= WHAT TO DO =
Search the entries below for "agent" and copy each matching line.

= PROVIDED MATERIAL =

···

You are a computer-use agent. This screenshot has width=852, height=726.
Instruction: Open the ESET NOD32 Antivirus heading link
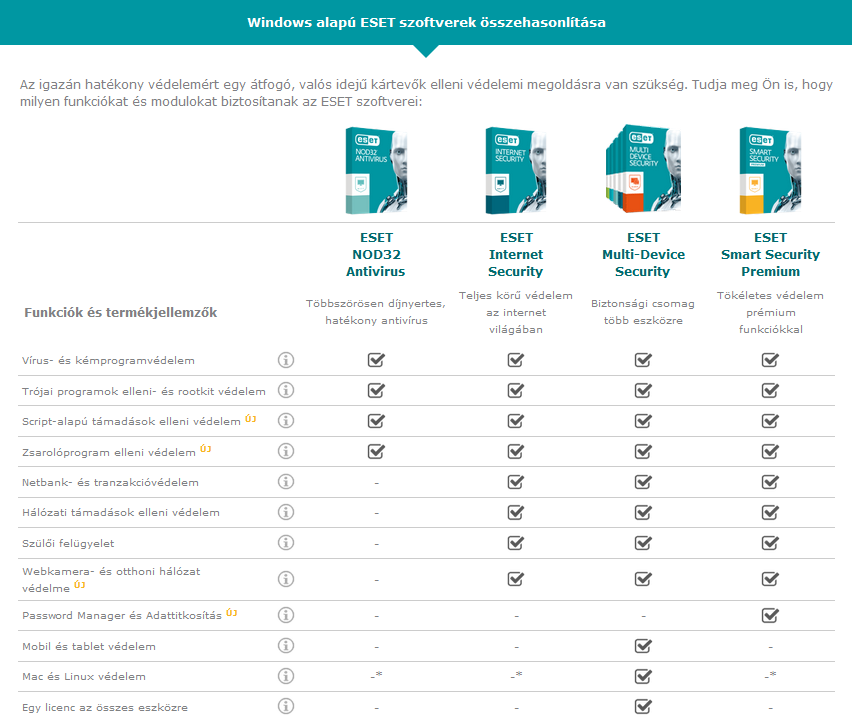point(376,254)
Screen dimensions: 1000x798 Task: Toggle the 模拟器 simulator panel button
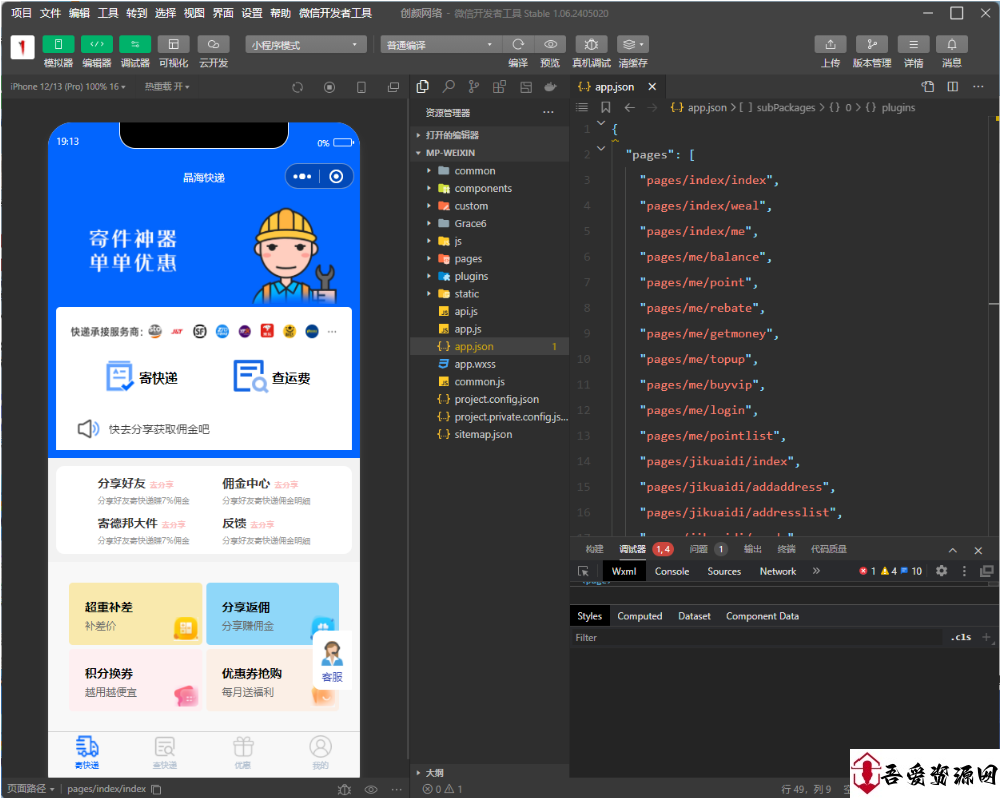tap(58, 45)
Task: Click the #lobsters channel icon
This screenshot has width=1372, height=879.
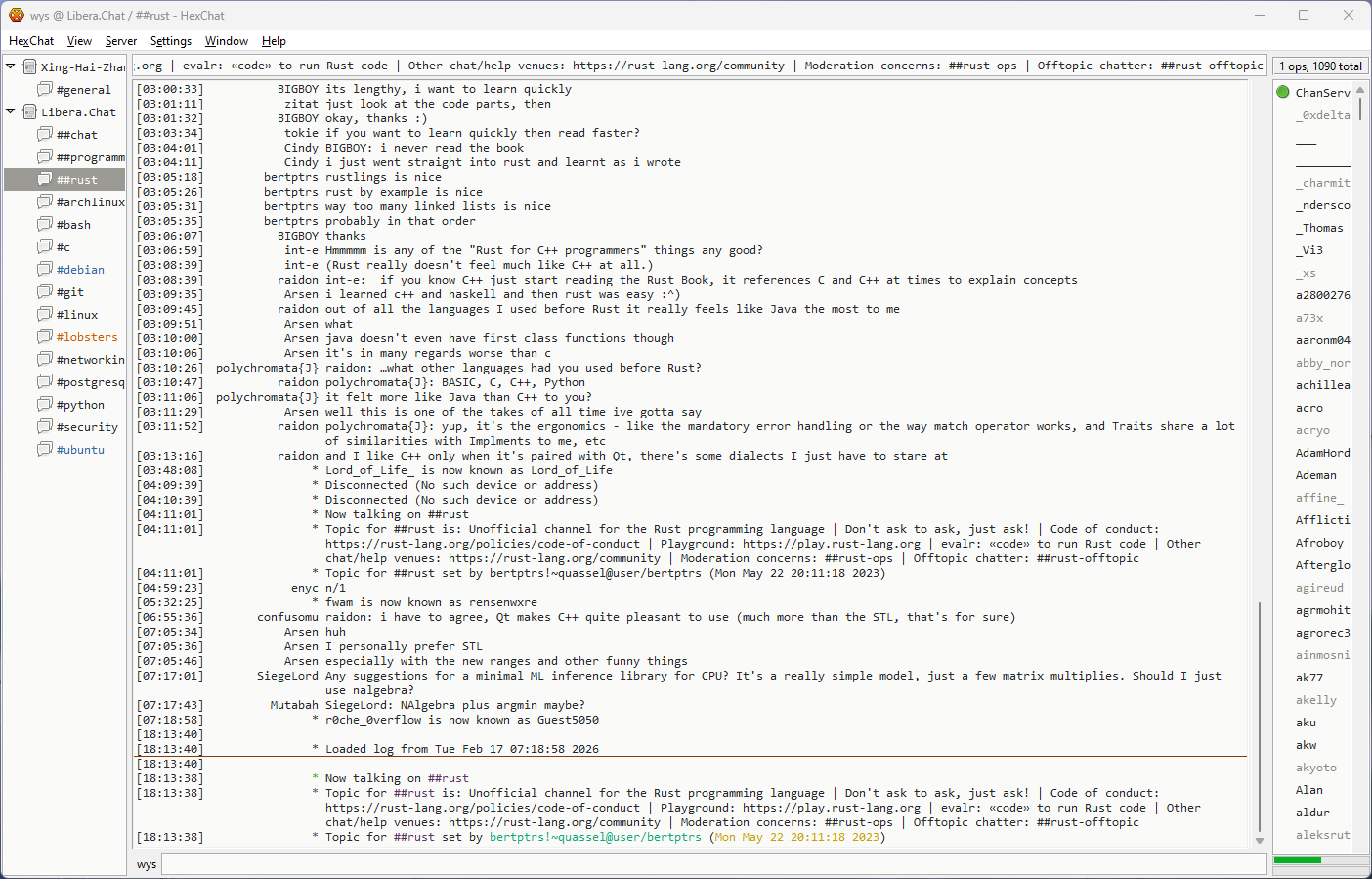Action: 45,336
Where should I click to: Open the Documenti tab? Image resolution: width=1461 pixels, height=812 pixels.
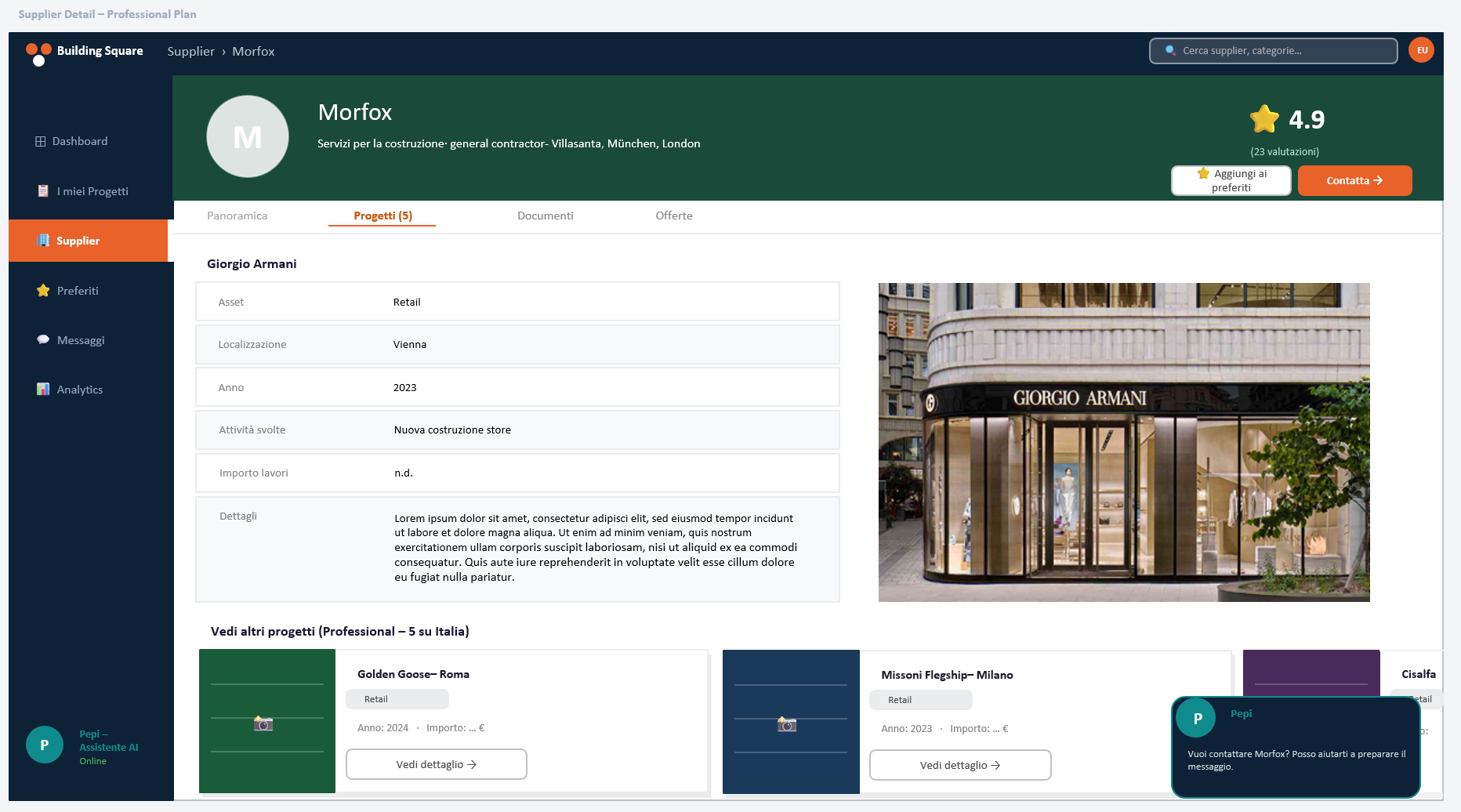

···

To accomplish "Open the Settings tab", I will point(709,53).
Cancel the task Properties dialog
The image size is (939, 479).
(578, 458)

···

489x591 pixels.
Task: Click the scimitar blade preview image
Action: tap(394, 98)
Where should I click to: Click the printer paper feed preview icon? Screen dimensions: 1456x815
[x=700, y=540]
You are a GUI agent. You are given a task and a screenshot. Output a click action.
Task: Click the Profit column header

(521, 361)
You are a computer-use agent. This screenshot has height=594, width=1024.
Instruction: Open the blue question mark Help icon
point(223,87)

···

= RESULT FOR THIS TASK =
You are a computer-use agent. This screenshot has width=852, height=726.
You are a GUI agent. You are given a task and a screenshot. Output a click action.
You are a computer-use agent. This screenshot has height=594, width=1024.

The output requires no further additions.